13- Havuz

163 8 3
                                        







Bölüm 13

Bazen öyle bir an oluyor ki tek istediğim o an huzurlu bir şekilde kahvaltı etmek oluyor.

Ama saat akşamın yedisiyse ve akşamdan kalmaysan hatta bir de üzerine gereksiz bir davetiye çıktıysa ortaya, o kadar da kolay olmuyordu işte.

Huzurla kahvaltımı ettiğim günleri arıyorum. Cidden. Tam şu an hem de.

"Kuzey'e haber vermeliyiz." Elimdeki çatalı hızla masaya bıraktığımda gidip gelip etrafımızda volta atan Burak'a döndüm.

"Tatillerini berbat edecek halimiz yok Burak. Zaten birkaç gün içerisinde geri gelecekler, o zaman söyleriz."

"Balo birkaç gün sonra Elis."

"Farkındayım."

Davetiyeyi açmamızın üzerinden en fazla yarım saat geçmişti ama Burak o yarım saat boyunca ısrarla aynı şeyleri tekrar edip durmuştu.

Davetiyeyi kimin yolladığını bilmiyorduk. Adres, tarih ve isimlerimiz dışında bir şey de yazmıyordu zaten. Bir de maskeli olması dışında.

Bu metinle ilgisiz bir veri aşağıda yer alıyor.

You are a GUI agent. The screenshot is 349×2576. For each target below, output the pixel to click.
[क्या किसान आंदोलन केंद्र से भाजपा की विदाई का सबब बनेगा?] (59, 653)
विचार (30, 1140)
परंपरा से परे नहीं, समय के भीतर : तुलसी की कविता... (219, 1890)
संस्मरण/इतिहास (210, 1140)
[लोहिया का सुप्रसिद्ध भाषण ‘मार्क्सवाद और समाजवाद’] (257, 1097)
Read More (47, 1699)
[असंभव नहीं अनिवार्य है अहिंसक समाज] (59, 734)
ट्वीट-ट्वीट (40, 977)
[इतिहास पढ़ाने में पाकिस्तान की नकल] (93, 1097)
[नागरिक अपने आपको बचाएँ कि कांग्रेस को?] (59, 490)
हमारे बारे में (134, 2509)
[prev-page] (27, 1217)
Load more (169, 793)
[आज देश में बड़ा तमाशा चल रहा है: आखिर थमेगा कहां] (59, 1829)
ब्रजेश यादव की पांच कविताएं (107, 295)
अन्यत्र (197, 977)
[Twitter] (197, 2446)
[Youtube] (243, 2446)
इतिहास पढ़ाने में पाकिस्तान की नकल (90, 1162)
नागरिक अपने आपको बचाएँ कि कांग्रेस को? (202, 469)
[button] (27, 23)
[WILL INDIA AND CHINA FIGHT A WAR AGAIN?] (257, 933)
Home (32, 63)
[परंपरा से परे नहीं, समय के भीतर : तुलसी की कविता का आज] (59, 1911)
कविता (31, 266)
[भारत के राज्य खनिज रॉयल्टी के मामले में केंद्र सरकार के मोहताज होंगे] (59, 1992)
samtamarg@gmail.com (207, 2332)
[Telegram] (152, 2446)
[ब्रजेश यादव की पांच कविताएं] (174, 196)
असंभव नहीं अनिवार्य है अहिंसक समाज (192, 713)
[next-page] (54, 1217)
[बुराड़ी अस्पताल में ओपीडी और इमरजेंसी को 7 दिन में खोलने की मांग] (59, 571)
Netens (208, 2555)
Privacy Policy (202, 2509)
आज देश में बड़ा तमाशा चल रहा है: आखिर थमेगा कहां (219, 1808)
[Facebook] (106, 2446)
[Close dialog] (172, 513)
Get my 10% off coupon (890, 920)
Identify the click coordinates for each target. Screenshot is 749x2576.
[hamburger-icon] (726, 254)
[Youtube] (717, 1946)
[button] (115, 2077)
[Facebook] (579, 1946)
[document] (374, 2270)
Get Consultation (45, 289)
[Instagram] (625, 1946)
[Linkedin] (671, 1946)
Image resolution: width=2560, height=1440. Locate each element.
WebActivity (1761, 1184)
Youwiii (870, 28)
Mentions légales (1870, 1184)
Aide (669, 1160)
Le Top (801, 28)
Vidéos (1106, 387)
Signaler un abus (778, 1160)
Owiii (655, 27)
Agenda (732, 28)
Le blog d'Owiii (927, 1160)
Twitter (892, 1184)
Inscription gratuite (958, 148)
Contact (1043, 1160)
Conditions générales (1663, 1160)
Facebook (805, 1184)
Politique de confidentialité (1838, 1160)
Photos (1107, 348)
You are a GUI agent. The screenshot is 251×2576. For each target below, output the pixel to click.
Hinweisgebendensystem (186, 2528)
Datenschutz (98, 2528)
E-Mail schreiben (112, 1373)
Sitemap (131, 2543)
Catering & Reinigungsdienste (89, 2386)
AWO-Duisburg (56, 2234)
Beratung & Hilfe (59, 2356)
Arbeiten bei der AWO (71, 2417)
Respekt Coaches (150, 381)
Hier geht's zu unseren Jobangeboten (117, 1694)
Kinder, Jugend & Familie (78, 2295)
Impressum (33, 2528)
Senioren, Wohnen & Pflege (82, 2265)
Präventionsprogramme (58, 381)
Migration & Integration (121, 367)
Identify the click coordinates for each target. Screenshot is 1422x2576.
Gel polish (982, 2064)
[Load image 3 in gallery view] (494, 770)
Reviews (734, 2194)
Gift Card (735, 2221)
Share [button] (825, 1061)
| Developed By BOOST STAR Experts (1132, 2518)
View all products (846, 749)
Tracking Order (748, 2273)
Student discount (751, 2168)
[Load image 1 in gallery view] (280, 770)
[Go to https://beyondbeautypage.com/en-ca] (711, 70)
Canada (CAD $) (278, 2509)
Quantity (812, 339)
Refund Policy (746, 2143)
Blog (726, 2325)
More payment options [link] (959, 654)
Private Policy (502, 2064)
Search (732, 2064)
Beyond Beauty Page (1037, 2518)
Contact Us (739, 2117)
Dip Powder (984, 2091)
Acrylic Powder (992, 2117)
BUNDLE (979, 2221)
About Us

Her ne kadar içimde merak olsa da kendimi susturup kafamdaki düşünceleri arka plana ittim. Ne olursa olsun oraya gidecektik çünkü asıl o zaman bu davetiyenin kimden geldiğini ve nedenini öğrenebilirdik. Oyunu kuralına göre oynamamız gerekiyordu.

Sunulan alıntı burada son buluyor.